La señora Maclina tiene los suficientes años como para haber vivido en más sitios que en Belfondo y recordarlos desde lejos. Primero estuvo viviendo con su familia en un pueblo del sur donde había un río al que iba a jugar con sus hermanos. Jugaban incansablemente a tirar piedras al agua y hacer que rebotaran. No era un sitio muy grande, los sitios donde ha vivido la señora Maclina siempre han sido más o menos pequeños, así que conocía a todos sus vecinos. Los que vivían en su misma calle y los que no. Se hizo muy amiga del zapatero y, cuando llegó a casa con unas sandalias de piel nuevas, la madre le dio una bofetada. Dónde se había visto que en su casa se aceptaran regalos tan caros como aquél. No eran pobres. Eso lo decía la madre, pero sí eran pobres y la señora Maclina estaba ya harta de tener heridas en las plantas de los pies y en el corazón. Por eso, cuando tuvo quince años, se marchó de allí. Cogió los zapatos aquellos que, debajo de la cama, escondidos, habían perdido todo el brillo, y empezó a caminar en línea recta. Anduvo tanto que llegó a un sitio donde había, incluso, coches. Siempre lo cuenta la señora Maclina cuando Beremunda la veinte pesetas cuenta sus aventuras de fuera de Belfondo.

La señora Maclina se hace respetar por eso, porque tiene los suficientes años como para haber vivido en más sitios. Los demás apenas se acuerdan de dónde estuvieron antes de Belfondo porque han preferido olvidarlo, eso si es que llegaron a estar alguna vez en otro sitio que aquél, porque algunas generaciones ya crecieron ahí, en Belfondo. Y para ellos sólo existía un amo. Y eso que la señora Maclina les asegura que, amos, hay en todas partes y de muchas maneras. Y que han tenido suerte con el que les ha tocado. Eso lo asegura la señora Maclina, aunque nadie la cree.
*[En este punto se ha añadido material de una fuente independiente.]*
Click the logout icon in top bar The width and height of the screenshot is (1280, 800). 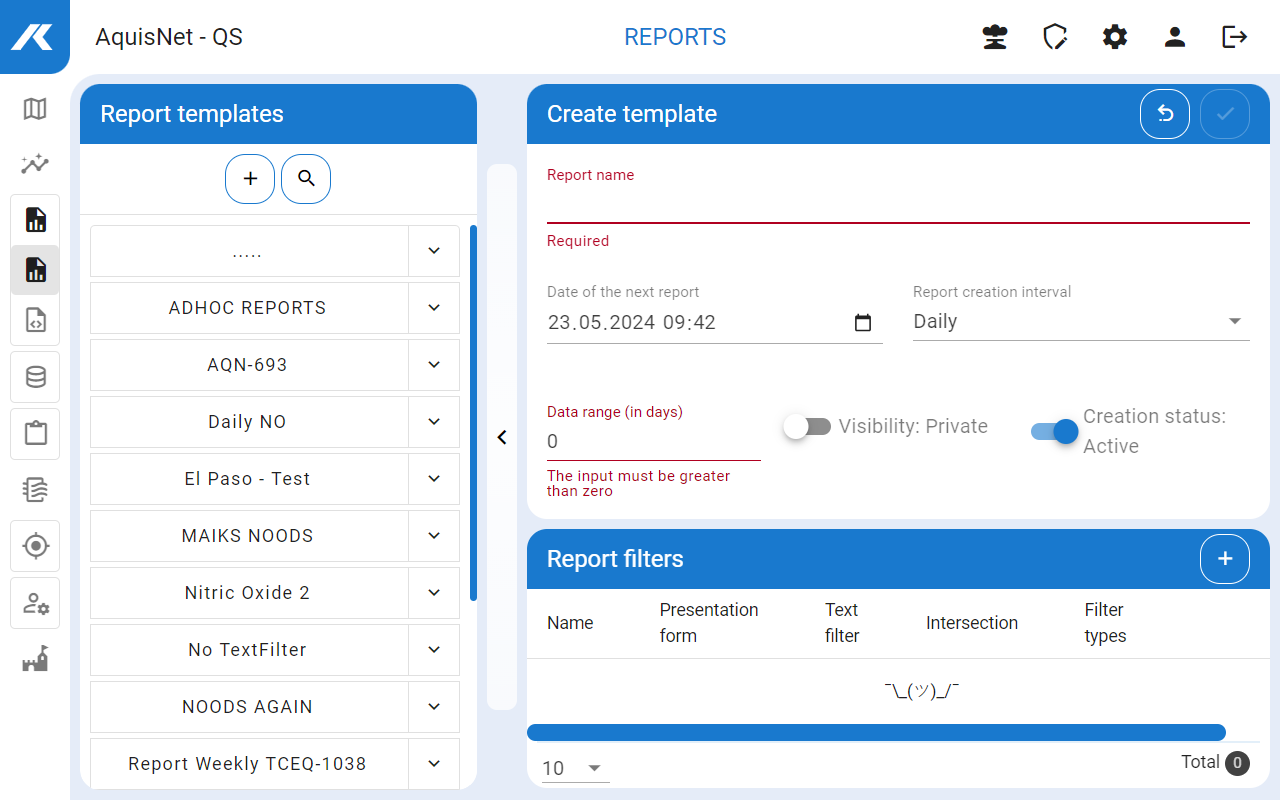click(x=1235, y=37)
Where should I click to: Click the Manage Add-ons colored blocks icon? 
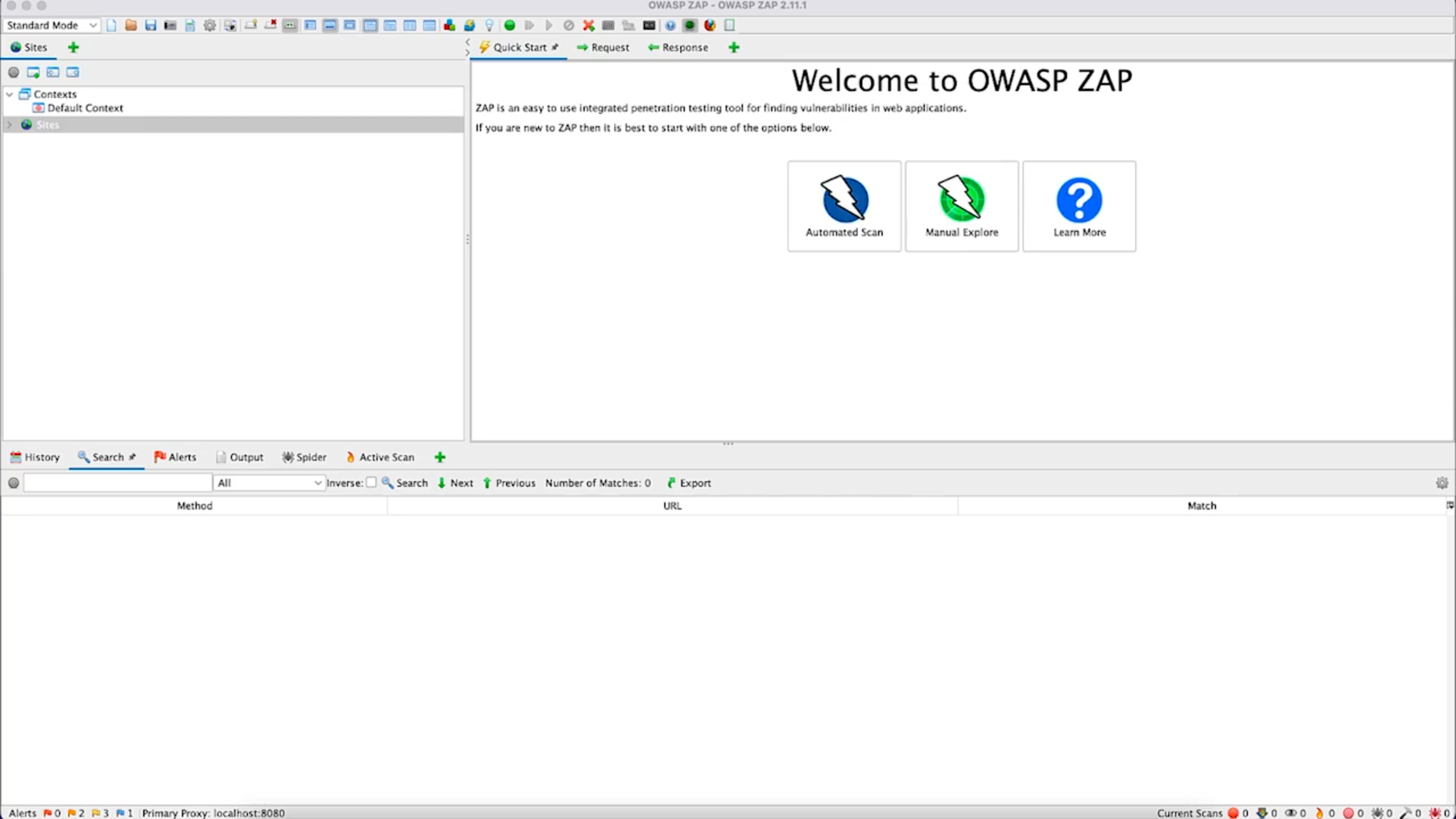coord(449,25)
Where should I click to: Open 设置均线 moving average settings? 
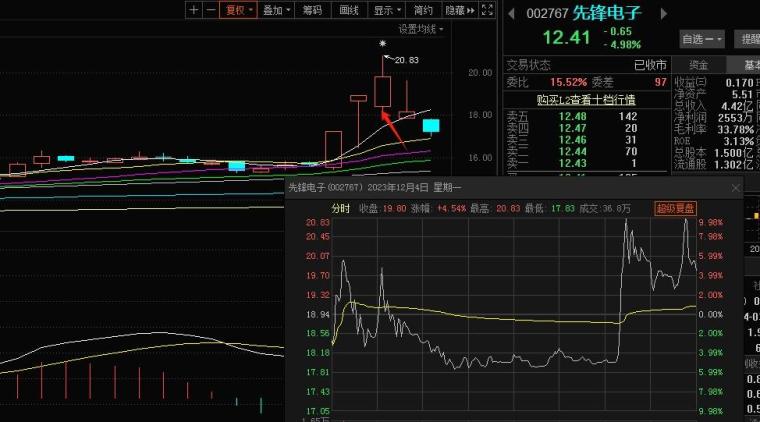[x=421, y=29]
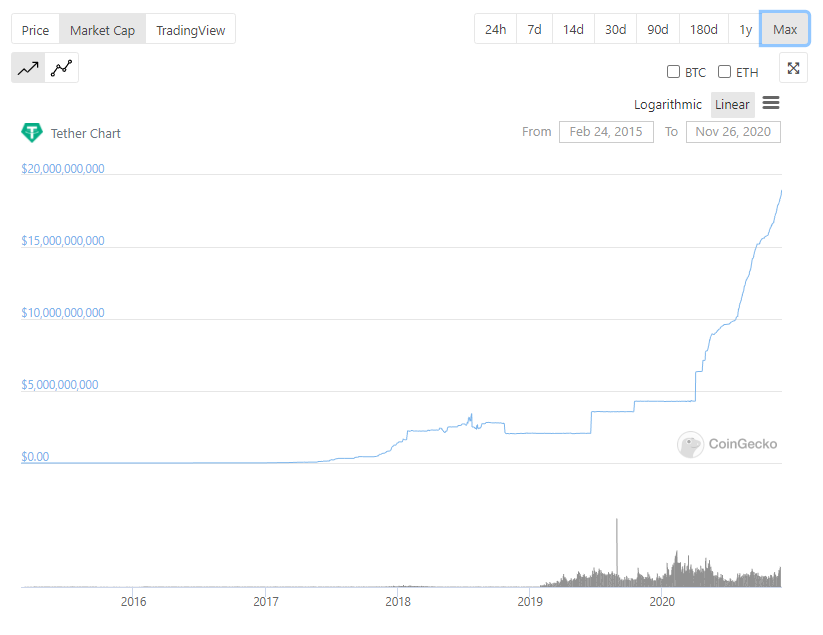Open the TradingView tab
The image size is (823, 635).
190,29
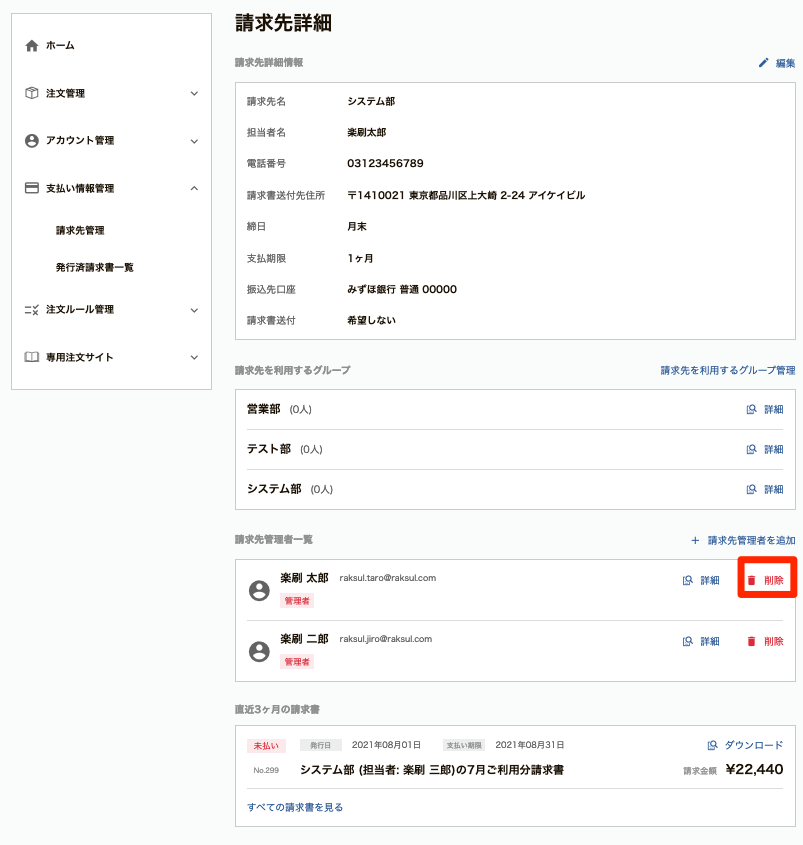This screenshot has height=845, width=803.
Task: Open the detail icon for the テスト部 group
Action: pos(751,449)
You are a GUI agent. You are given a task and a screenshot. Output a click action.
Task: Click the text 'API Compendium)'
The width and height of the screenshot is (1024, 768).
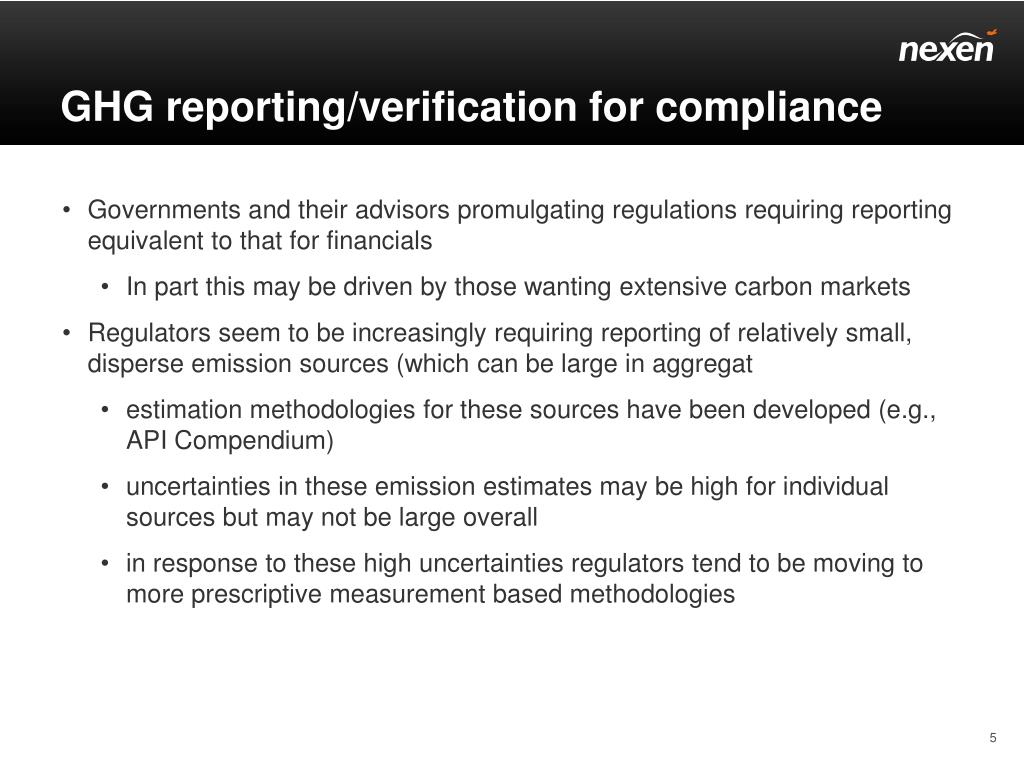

Nunca había visto la señora Maclina un auto, fue allí, en el pueblo al que llegó con quince años, con sus sandalias regaladas, donde los vio por primera vez. Y, en ese momento, hasta entonces no, pero, en ese momento, se acordó de su madre, que seguramente se moriría sin ver un coche como el que ella vio en aquel sitio, y sonrió satisfecha. Beremunda dice que ella no sólo los ha visto, los coches, sino que se ha montado en ellos y ha hecho cosas increíbles. Cuando lo dice, se acerca a algún niño pequeño que tenga cerca, le tapa los oídos y se ríe como una gallina. Pero en Belfondo nadie tiene tantos años como la señora Maclina, ni tanto pasado tampoco.

Estuvo viviendo en varios sitios más, donde nunca fue feliz, hasta llegar a donde se ha quedado, Belfondo, y a nadie le ha dicho los nombres de esos pueblos. Se corre el rumor de que la señora Maclina sólo sabe que decir mentiras, pero ella no quiere ni escuchar hablar del tema. De los pueblos en los que ha vivido siempre habla de una cosa, la única que han tenido en común todos ellos: la iglesia. La señora Maclina es una persona muy creyente, así se define ella: una persona muy creyente, y necesita confesarse constantemente, no porque peque, sino por… por puro placer, y necesita rezar y necesita también acudir a misa todos los domingos. No había faltado, en ninguno de los pueblos en los que había vivido, ni un domingo a la iglesia. En algunos de los pueblos incluso no había cura hasta el domingo y el resto de días uno iba a la iglesia con su rosario y se servía de Dios como pudiera o quisiera. No, no había faltado nunca, ni con cura ni sin cura.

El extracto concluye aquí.